J Am Podiatr Med Assoc. 2021 Mar 1;111(2). doi: 10.7547/20-100.
We aimed to evaluate radiologic and clinical outcomes of ankle fractures involving posterior fragments that were fixed with a posterior plate by the posterolateral approach.
Sixty-five patients who were followed for at least 12 months and were older than 18 years were included. The posterior malleolus fractures were classified according to the Haraguchi classification system with computed tomography (CT). The posterior malleolus fragments were fixed with a plate through a posterolateral approach. Intra-articular step-off, reduction of the posterior malleolar fragment, and fibular position in the incisura were evaluated by early postoperative CT. American Orthopaedic Foot and Ankle Society (AOFAS) score and visual analog scale pain score were used for clinical assessment.

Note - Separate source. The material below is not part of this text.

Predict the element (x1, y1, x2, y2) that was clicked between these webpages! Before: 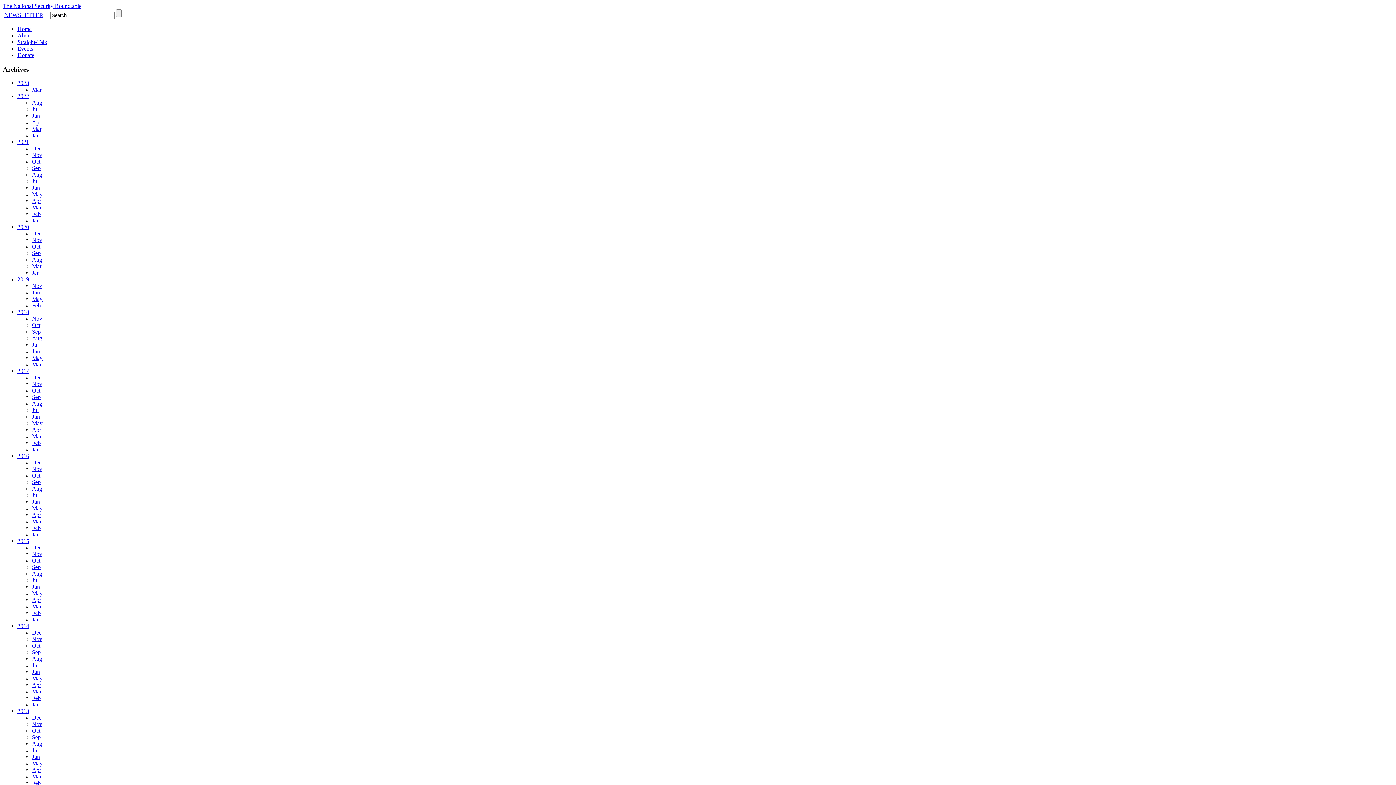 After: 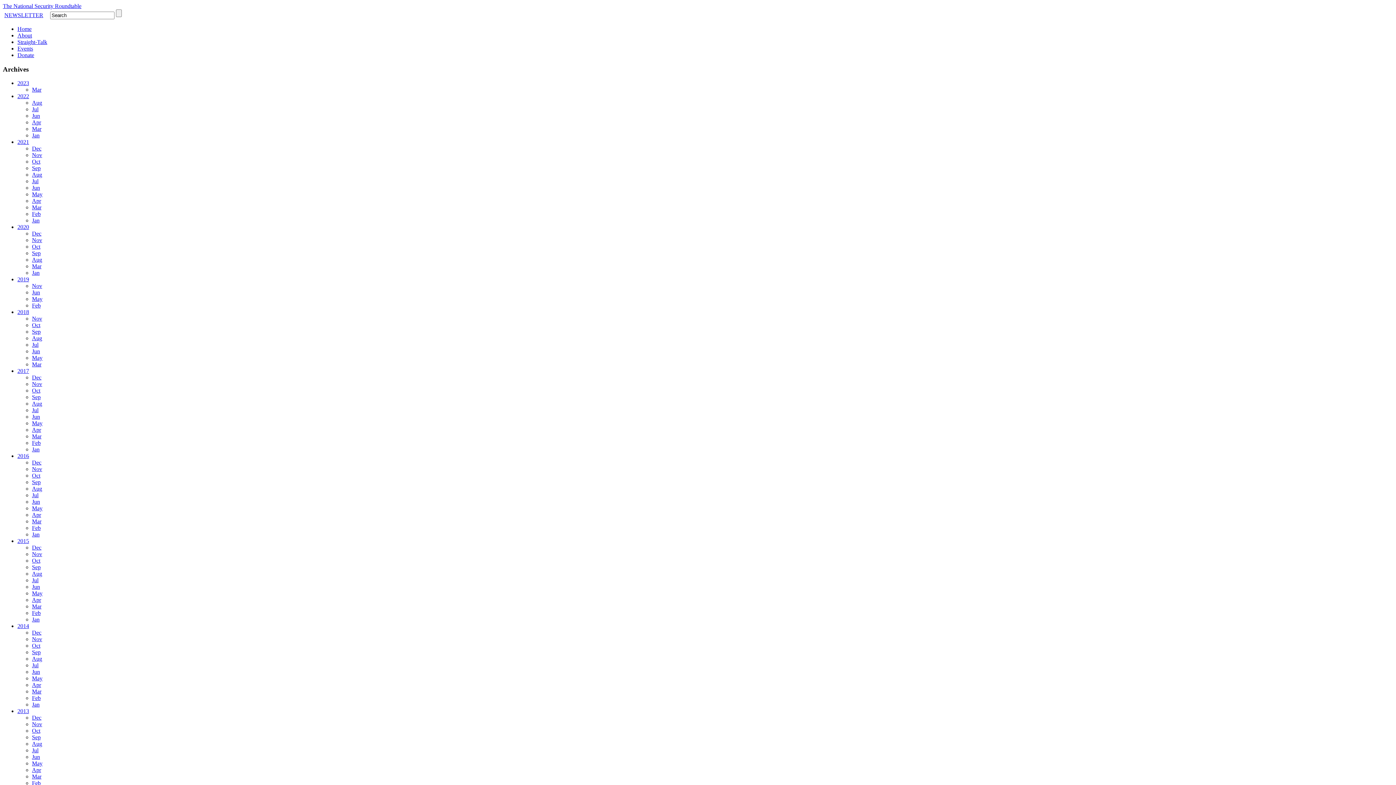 Action: bbox: (32, 112, 40, 119) label: Jun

The posterior malleolus fractures were classified as Haraguchi type 1 in 45 patients (69.2%), Haraguchi type 2 in 12 patients (18.5%), and Haraguchi type 3 in eight patients (12.3%). No patients showed signs of instability or loss of reduction on direct radiographs during follow-up. Postoperative CT showed no loss of reduction in the posterior malleolus and tibiofibular alignment. On evaluation, there was no intra-articular step-off (<1) in any of the patients. The mean AOFAS score was calculated to be 91.6. The mean visual analog scale score was 1.2.
We conclude that direct posterior fixation with the posterolateral approach can be a good option for ankle fractures involving posterior malleolar fragments.
我们旨在评估通过后外侧入路固定后钢板治疗涉及后踝骨折块的影像学和临床结果。
共纳入 65 例随访时间至少 12 个月且年龄大于 18 岁的患者。后踝骨折根据 CT 扫描的 Haraguchi 分类系统进行分类。通过后外侧入路用钢板固定后踝骨折块。术后早期 CT 评估关节面台阶、后踝骨折块复位情况及腓骨在切迹中的位置。采用美国矫形足踝协会(AOFAS)评分和视觉模拟评分(VAS)进行临床评估。
45 例(69.2%)患者后踝骨折为 Haraguchi 1 型,12 例(18.5%)为 Haraguchi 2 型,8 例(12.3%)为 Haraguchi 3 型。随访过程中,直接 X 线片未见不稳定或复位丢失的迹象。术后 CT 显示后踝无复位丢失,胫腓骨对线良好。评估时,所有患者关节面台阶均<1。AOFAS 评分平均为 91.6,VAS 评分平均为 1.2。
我们认为,直接后外侧固定是治疗涉及后踝骨折块的踝关节骨折的一种较好选择。